How a Maryland fund is fueling a more sustainable campus: BTN LiveBIG

The University of Maryland has a lofty goal: to be carbon-neutral by the year 2050. But it’s one that seems to be well on track to becoming a reality, thanks in no small part to the University Sustainability Fund.

UMD has long been a leader in collegiate green initiatives. The university’s Office of Sustainability has been in operation since 2007. And the Sustainability Fund has, since it began in 2011, awarded over $1.5 million for a variety of campus projects.

“[The fund] was started by students,” explains Andrew Muir, communications coordinator for the Office of Sustainability. “The projects that it funds promote environmental sustainability and enhance the student experience here at the University of Maryland.”

 

 

The application process for funding is open to all faculty, staff and students of UMD. The applications are reviewed by a committee of students that advise the university’s sustainability council. The council then votes on which projects to fund each year, all of which have some form of student endorsement.

“Students have always been the change makers here on campus and across the country,” notes Muir. “Especially as it relates to sustainability [and] making a positive environmental impact that is crucial to preserving our earth’s natural resources.”

Projects funded by the Sustainability Fund have included:

Water Bottle Filling Stations: Across campus, bottle filling stations provide an eco-friendly alternative to single-use water bottle. These stations also provide positive feedback in the form of a display that tracks how many bottles have been kept from landfills.

Living Walls in University Libraries: In 2016, the McKeldin Library received funding to construct a living wall – one that is covered in plants – that will improve air quality, dampen noise and help regulate temperature. Students from the UMD Department of Plant Sciences and Landscape Architecture will help design and install the wall in the well-trafficked building, creating a showcase of green ideas for a large audience.

Community Learning Garden: A three-fold project, The Community Learning Garden grows nutritious seasonal produce that is used in campus dining halls. It also teaches students how simple it can be to grow their own food while providing a sense of community among the various students, faculty and staff that serve as volunteer farmers.

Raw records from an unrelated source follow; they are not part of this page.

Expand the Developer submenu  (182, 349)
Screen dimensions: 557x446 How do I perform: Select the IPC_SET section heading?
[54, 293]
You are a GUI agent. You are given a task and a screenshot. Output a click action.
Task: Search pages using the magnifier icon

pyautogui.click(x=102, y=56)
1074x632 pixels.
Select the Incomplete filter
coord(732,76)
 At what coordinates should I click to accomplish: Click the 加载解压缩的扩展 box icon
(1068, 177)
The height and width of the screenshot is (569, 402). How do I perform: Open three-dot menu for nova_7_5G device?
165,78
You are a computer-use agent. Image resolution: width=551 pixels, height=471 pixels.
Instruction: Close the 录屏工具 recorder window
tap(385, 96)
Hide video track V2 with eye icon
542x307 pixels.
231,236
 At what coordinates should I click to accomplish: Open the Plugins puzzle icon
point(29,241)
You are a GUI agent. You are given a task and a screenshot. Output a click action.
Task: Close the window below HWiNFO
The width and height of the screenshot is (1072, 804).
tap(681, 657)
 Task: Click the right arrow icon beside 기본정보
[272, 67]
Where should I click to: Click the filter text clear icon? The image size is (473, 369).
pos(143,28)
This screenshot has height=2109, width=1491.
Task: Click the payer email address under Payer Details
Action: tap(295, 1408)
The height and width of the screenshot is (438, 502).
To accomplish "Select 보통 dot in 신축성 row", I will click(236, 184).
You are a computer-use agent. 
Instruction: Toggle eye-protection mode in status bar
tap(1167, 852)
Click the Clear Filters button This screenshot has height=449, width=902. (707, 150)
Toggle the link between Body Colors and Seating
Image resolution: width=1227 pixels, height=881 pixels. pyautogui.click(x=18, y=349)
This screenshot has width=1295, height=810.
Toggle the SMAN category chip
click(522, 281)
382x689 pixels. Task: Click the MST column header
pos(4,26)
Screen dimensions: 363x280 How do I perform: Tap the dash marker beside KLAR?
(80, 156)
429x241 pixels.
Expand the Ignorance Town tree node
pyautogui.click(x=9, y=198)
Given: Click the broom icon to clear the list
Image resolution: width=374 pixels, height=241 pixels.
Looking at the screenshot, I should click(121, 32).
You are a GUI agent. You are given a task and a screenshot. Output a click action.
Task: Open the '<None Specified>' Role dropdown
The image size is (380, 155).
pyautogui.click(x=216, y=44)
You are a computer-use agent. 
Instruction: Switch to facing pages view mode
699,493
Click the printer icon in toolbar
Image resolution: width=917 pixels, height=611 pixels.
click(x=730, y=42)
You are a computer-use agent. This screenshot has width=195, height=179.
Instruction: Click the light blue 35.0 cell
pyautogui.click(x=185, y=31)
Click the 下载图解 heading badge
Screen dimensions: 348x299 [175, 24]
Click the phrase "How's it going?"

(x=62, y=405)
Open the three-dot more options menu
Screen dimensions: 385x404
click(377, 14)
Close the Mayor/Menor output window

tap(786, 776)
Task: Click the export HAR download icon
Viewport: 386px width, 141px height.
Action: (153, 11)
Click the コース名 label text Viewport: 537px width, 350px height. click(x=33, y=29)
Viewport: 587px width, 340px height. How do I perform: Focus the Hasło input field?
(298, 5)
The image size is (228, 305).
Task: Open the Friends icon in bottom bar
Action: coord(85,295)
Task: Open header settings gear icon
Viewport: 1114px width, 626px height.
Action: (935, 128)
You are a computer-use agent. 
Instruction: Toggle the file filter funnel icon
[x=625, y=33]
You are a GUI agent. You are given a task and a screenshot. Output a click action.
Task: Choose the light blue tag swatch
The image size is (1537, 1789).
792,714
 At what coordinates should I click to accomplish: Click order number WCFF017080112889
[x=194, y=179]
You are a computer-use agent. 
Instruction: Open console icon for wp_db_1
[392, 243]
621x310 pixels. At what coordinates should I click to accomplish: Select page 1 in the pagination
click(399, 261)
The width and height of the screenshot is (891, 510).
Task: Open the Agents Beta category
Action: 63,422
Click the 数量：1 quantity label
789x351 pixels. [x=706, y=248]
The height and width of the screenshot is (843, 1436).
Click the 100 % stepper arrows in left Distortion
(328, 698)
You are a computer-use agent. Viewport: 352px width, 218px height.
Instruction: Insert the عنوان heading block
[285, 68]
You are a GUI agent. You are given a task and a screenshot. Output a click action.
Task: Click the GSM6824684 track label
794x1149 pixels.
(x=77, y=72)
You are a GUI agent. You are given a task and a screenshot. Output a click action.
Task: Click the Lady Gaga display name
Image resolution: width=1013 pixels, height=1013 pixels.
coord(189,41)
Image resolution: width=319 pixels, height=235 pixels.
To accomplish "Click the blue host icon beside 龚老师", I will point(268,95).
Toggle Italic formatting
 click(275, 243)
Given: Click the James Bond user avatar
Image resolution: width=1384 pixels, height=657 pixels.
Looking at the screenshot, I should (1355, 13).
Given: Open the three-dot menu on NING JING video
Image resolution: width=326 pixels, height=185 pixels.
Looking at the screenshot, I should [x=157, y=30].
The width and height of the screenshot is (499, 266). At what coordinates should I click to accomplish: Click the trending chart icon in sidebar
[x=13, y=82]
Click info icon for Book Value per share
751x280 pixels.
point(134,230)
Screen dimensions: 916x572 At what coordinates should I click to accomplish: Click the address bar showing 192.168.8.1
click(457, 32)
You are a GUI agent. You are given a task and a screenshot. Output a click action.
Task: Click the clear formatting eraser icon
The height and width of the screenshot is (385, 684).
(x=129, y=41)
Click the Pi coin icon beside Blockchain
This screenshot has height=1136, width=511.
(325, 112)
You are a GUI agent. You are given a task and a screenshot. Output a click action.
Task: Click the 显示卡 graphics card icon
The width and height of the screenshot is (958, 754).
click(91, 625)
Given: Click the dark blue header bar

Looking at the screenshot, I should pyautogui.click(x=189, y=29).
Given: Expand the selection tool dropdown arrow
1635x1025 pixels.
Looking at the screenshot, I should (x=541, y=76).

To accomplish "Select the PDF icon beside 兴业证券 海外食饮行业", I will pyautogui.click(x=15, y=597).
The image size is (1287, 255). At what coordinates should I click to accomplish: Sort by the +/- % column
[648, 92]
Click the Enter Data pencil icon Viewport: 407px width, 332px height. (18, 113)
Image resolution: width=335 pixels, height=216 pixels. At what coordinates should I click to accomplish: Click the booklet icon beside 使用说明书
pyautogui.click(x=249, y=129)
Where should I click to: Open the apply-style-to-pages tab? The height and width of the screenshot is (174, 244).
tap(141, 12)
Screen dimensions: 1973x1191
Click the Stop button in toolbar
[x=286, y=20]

From labs powered by solar panels to the moss-filtered swimming pools of the Eppley Recreation Center, the 90 different projects that have come to fruition thanks to the Sustainability Fund are having a direct impact on the University of Maryland of today. But for Willem Klajbor, a vice chair of the Fund’s student advisory committee, it’s more about passing down a healthier campus and world.

“I think it’s important to leave things better for future students and future generations,” says Klabjor. “We’re able to use the fearless ideas that come from our students, our staff and our faculty to make the University of Maryland a better place.”